The home secretary John Reid has insisted that the Labour party will not become "fractured" after current leader Tony Blair steps down.
There is much speculation about when Mr Blair will quit as leader, but most commentators expect the prime minister to leave in the week after the Scottish parliament, Welsh Assembly and local elections on May 3rd.
Mr Reid has yet to rule himself out of the subsequent leadership race and reacted cryptically to questions related to the clear frontrunner in the leadership race, the chancellor Gordon Brown.
In an interview with the BBC, Mr Reid said: "The election that matters to me is the election which places before the British people the choice between Conservatives and Labour. That is the important election.

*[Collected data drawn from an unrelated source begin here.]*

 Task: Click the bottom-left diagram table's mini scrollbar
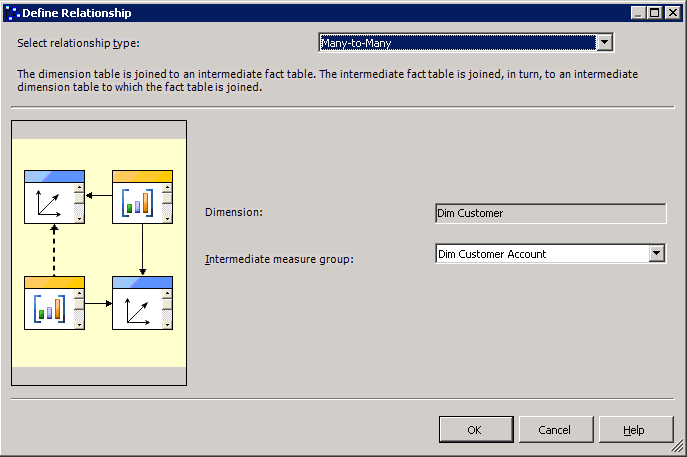pyautogui.click(x=79, y=309)
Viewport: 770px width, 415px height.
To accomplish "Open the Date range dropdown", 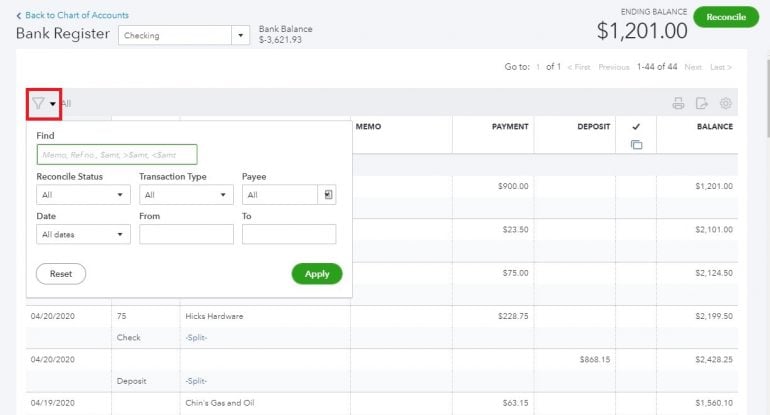I will click(83, 234).
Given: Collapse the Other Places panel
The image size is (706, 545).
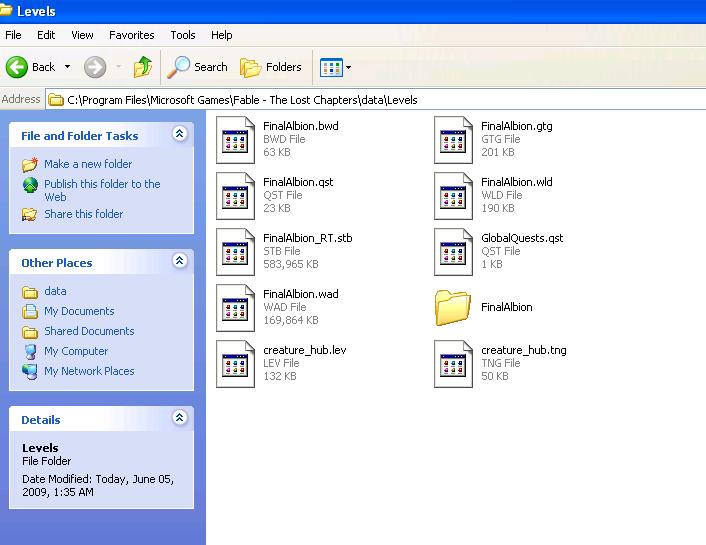Looking at the screenshot, I should click(x=179, y=261).
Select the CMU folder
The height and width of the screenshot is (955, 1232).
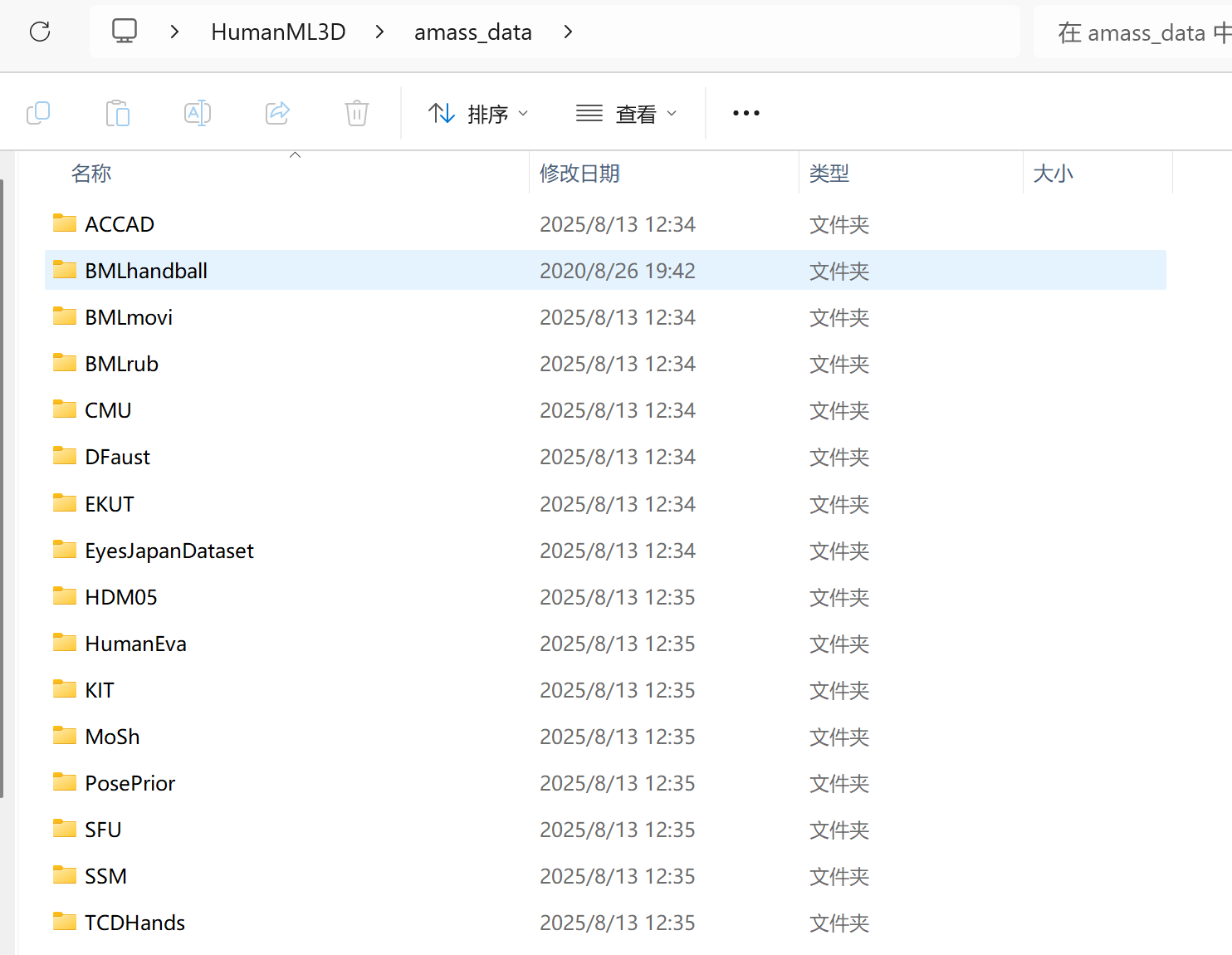108,409
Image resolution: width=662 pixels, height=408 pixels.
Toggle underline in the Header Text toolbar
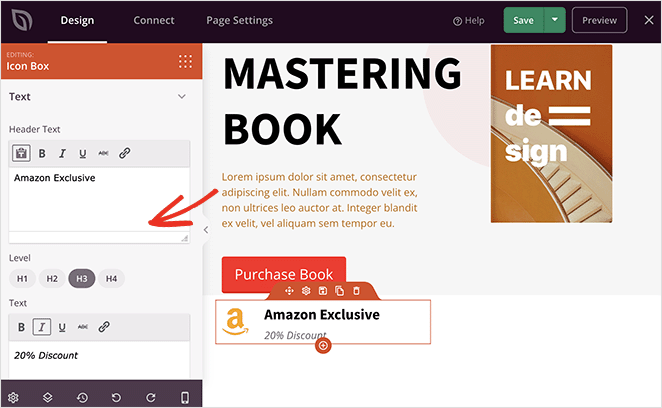[82, 153]
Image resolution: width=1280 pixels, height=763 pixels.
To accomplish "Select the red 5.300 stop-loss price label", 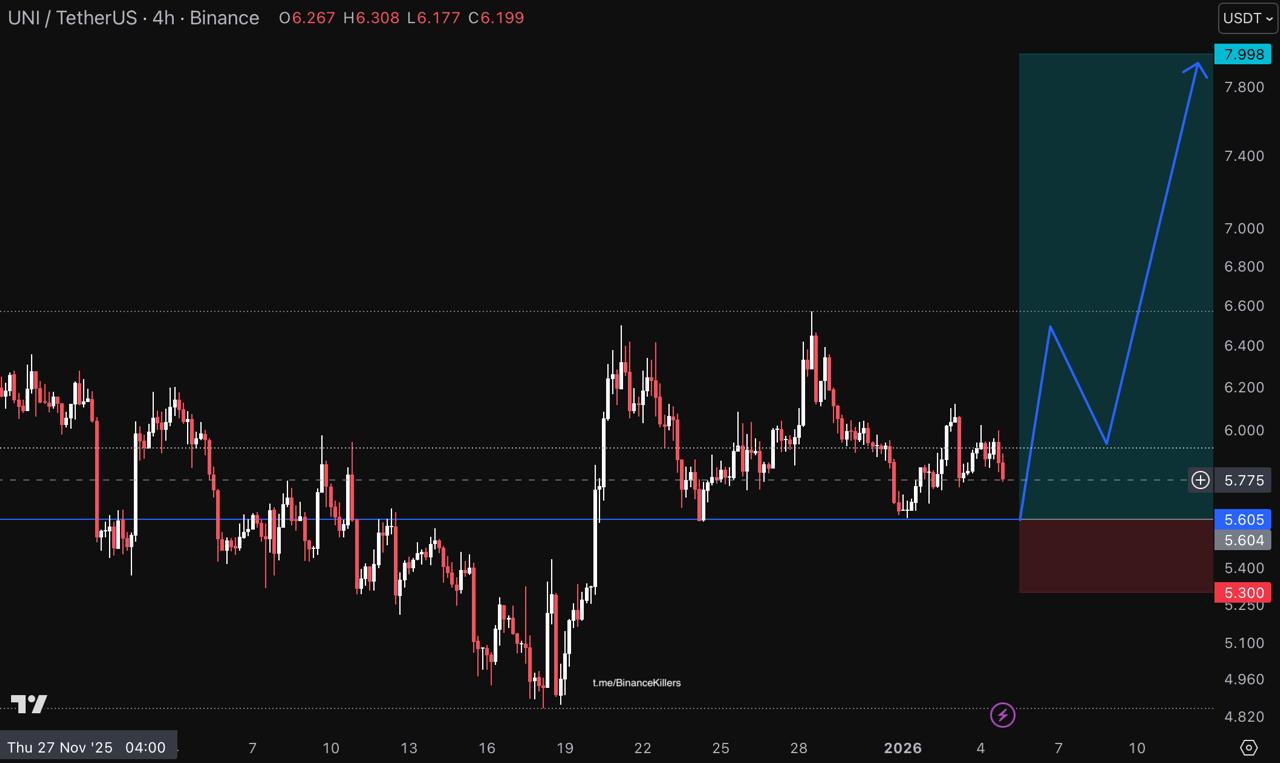I will tap(1242, 593).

"What I am saying is that beyond that election, I believe that the purpose and the practice of unity which will lead us into it will extend beyond it, and it will be a substantial one - a coming together - on the basis of a common view and a common direction for the future."
In relation to the views of the Labour leadership on issues that may define the party after the exit of Mr Blair, Mr Reid said the party would stand together.
"We have stood together over the past ten years. We took the accolades together, we now must take responsibility together if we are declining in the polls and will forge a future together in the spirit of unity and on the basis of substantial policy."
Only two other Labour MPs, Michael Meacher and John McDonnell, have so far confirmed that they are running for the leadership. Out of these two, only one is expected to challenge Mr Brown after gaining the necessary votes from the party.
According to the Sunday Times, now David Miliband has ruled himself out Tony Blair will endorse Gordon Brown for the leadership. All the while Mr Miliband was still in the race, the prime minister would have had a dilemma, according to the paper.